La geometria e la compassione. Ferdinando Scianna and his images that make us look.
Geometry and compassion seem to have little in common. Or maybe not. It’s just that to discover the connections, we need to be able to look at the world and into it: it’s not enough to know that things exist, they can’t be ignored. And they have to be discovered.
Sometimes this leads to a sudden and painful awareness of facts that are known but not considered or it opens up new avenues of thought, connections, different visions. If this happens, then Ferdinando Scianna has hit the mark (as he practically always does) with the exhibition La geometria e la compassione at the CMC – Centro Culturale di Milano, with sixty original prints and texts for a meditation on what we often ignore, know, but do not look at.
It is a story that tries to give voice to pain and injustice, as well as to the human desire for happiness that persists despite everything; as the author explains: “Nothing can be expressed without geometry, without form, and the form of every man and woman is the pursuit of happiness. The pain of others provokes compassion in us because it distances us all from the right to be happy”.
It is an exhibition that touches and stirs emotions because the photographer did not limit himself to documentation. There are many images taken after the actual reportage, beyond the work. “They are the most personal, most heartfelt photographs”, he tells us. “And a big mistake of mine is that I did it too little”.
Paola Sammartano : Geometry and compassion are two concepts that seem unrelated: how do you link them?
Ferdinando Scianna : In a way, I had already used this combination to title sections of certain more complex exhibitions, when I was dealing with things that had to do with, let’s say, the pain of the world. I had called one Geometry and Compassion, after La géométrie et la passion, the title of my exhibition at the Maison Européenne de la Photographie in Paris. A title that for me was a kind of homage to Cartier-Bresson, who believed that content cannot be separated from form. As I say in the preface to the exhibition at the CMC: ‘Nothing can be expressed without geometry, without form. The form of every man and woman is the pursuit of happiness. The pain of the world provokes compassion. And in it, one discovers the longing to seek happiness.
Why geometry?
F.S. : Nothing can be said without geometry, without form, without a need for aesthetic communication, because geometry is a kind of metaphor for order, for composition. In one way or another, all discourses on beauty come back to geometry.
When I was confronted with situations that were, so to speak, complex, I had different reactions. But the only real crisis I had was during a reportage when I was horrified by what I had in front of me, and I asked myself, what it means to be a photographer? But while I photograph what distresses me, I still pay attention to the composition. And not just instinctively, because it is a kind of ethical duty for anyone who has to communicate something. If you are a writer, you have to write well. If you are a photographer, you have to do it well. That’s geometry.
And compassion?
F.S. : It took me a long time to come to this conclusion: I think that the, shall we say, deepest ontological, existential datum of humanity is that everyone wants to be happy.
When you are a baby, when you are cold you cry because you want to be covered.

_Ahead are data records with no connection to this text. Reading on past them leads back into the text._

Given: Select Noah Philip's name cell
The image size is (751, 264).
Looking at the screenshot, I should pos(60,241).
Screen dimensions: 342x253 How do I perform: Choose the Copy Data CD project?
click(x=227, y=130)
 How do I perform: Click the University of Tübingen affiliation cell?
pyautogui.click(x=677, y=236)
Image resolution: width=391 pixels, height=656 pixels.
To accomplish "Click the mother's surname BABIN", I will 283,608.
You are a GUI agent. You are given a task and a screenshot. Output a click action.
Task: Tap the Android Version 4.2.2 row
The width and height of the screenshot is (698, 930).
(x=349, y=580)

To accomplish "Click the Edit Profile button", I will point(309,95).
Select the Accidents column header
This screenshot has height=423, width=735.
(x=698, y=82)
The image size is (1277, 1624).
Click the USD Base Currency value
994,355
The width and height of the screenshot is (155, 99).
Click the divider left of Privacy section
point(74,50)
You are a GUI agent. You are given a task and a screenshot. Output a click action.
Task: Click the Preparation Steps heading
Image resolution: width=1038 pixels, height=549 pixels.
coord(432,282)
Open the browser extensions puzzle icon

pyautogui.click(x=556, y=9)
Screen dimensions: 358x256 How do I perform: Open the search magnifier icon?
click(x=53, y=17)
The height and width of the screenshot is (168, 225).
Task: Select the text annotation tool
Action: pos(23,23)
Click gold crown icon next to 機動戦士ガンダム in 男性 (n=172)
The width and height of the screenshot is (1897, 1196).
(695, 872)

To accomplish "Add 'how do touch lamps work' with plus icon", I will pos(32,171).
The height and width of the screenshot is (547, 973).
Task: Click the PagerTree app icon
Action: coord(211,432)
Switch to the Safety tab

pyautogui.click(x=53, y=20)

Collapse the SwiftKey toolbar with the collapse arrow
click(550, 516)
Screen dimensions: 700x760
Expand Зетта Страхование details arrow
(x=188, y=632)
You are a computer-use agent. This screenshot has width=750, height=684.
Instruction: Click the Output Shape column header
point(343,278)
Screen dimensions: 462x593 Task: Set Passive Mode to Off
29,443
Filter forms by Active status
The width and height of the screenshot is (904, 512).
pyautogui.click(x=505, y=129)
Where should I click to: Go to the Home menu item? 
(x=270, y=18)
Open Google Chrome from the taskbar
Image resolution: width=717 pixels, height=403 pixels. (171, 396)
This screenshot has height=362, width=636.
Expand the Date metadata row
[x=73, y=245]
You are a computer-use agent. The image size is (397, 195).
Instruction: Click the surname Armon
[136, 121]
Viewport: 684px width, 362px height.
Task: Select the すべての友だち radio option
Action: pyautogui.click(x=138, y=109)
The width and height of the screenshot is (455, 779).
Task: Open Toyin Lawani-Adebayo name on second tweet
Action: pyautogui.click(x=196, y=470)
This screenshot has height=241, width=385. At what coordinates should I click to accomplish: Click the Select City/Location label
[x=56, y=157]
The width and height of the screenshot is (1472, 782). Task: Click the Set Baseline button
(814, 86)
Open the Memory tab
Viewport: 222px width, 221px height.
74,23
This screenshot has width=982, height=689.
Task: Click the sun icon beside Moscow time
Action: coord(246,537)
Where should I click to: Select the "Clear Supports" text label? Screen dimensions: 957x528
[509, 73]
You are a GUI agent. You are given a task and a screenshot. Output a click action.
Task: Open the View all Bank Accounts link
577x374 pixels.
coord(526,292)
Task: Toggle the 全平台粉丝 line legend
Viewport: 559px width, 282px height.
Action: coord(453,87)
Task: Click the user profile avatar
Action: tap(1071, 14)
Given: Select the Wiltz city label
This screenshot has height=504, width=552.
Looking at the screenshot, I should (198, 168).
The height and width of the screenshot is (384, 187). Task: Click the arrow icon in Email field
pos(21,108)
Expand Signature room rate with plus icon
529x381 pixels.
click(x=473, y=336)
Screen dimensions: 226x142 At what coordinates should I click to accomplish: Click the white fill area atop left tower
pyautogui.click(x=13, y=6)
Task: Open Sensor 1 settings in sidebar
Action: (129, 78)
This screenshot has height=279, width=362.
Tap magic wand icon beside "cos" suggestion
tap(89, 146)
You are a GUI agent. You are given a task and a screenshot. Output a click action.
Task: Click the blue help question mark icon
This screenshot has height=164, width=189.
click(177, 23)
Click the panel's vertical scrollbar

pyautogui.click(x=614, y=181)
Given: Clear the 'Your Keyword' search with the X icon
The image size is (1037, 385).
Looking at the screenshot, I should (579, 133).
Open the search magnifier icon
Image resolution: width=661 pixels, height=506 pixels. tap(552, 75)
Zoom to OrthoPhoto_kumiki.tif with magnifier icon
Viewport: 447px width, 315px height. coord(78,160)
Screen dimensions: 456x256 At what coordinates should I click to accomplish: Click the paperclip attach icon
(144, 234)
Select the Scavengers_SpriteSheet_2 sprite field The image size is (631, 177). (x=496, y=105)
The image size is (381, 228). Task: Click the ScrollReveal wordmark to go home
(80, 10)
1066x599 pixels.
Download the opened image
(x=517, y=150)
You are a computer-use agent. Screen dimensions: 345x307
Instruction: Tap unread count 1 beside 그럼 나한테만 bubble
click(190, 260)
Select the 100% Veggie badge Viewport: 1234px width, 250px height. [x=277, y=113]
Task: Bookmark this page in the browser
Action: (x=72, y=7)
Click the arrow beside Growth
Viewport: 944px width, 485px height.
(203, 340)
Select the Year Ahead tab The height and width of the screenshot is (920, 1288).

When you are a child you want to play to be happy. And it happens that when you meet pain, the death of others, the suffering of others, it pains you. And that interferes with your need to be happy. And so compassion is a way of trying to restore a balance that allows you to be happy again. So, it is something you feel for others and for yourself.
Is it more difficult to photograph joy?
F.S. : I think that one of the ideological-cultural problems of concerned photography ended up producing a kind of distortion: at certain times many of us thought that it was necessary to take a certain kind of photographs in order not to betray truth, justice, equality. With the result that a culture of beauty, joy, happiness was missing. I’ve been working for a long time on this exhibition. At a certain point, I said to myself: how much suffering. But have I photographed joy? And I started looking: luckily I have some.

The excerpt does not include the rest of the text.